Global oil prices rallied on Tuesday after one of their biggest selloffs this year, but looked vulnerable to further falls after Chin's stock market too another hit, and Greece moved closer to exiting the eurozone.
Investors also kept a close eye on talks in Vienna over Tehran's nuclear programme that could lead to increased exports of Iranian crude at a time of global oversupply.
Brent crude for August was up 70 cents at $57.24 a barrel by 0810 GMT, following a more than 6% drop in the previous session. On Monday, Brent briefly touched $56.38, its lowest since April 10.
US crude traded at $53.10 a barrel, up 57 cents from the settlement on Monday, when it reached levels last seen in mid-April.
Despite the rally, most analysts were bearish. "Macroeconomic headwinds are rising - be it in the form of the collapse in the Chinese stock market, Greece's potential exit from the euro zone or a stronger dollar. So downside risk to Brent flat price persists," Energy Aspects said on Tuesday.
Consultancy FGE Energy also had a negative outlook. "Prices (for Brent) are effectively capped below $70 per barrel in the near term. Structurally, the market is about 1 million barrels per day oversupplied through end-2016," FGE Energy said in a note to clients.
The global oil glut could deepen if major powers and Iran reach a nuclear compromise that could end sanctions against Tehran and open up exports of crude.

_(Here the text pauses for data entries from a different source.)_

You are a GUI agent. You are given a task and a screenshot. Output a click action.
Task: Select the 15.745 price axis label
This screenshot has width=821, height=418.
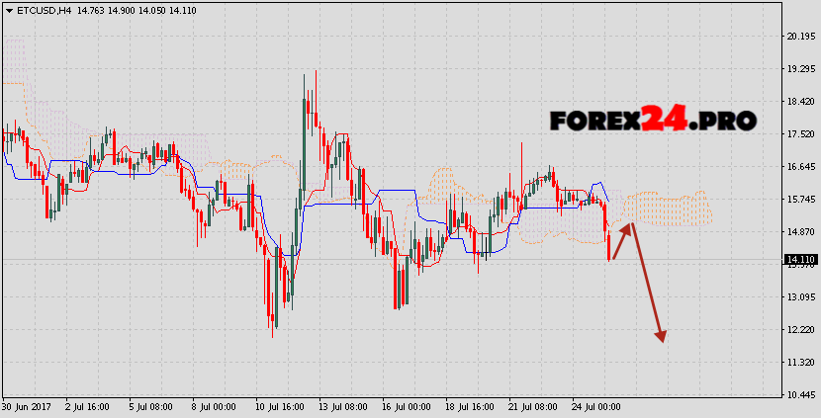click(x=799, y=200)
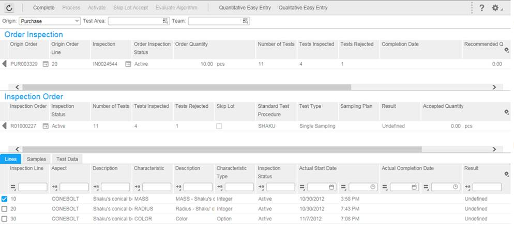Open Test Area lookup icon

point(165,21)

"There is still downside potential for oil," said Olivier Jakob, energy markets analyst at Swiss consultancy Petromatrix.
"We hear an Iran nuclear deal may be about to be announced, and that is bearish if it means early sanctions relief and more Iranian oil sooner rather than later."

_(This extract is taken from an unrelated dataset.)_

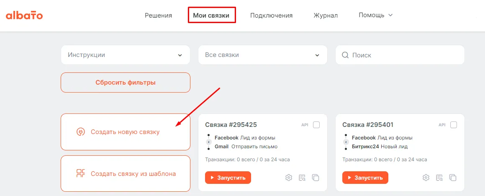Open the Журнал tab

coord(326,15)
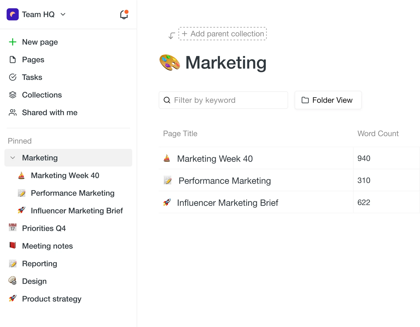Click the Meeting notes red book icon

pyautogui.click(x=13, y=245)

Expectations of Iranian exports resuming in 2016 have pulled down forward oil prices more than those closer to the present.
Since June 1, forward prices for Brent January 2017 delivery have fallen by $6.5 per barrel to around $63.40.
US crude for December 2016 fell to a new 2015 low of under $58 this week.
The outlook for oil demand looks grim as Greece struggles to remain in the euro and key consumer China faces a sharp stock market selloff.
Chinese equity markets have fallen 30% since June, prompting the government to resort to a series of support measures to stabilise shares. The measures have so far had only limited effect.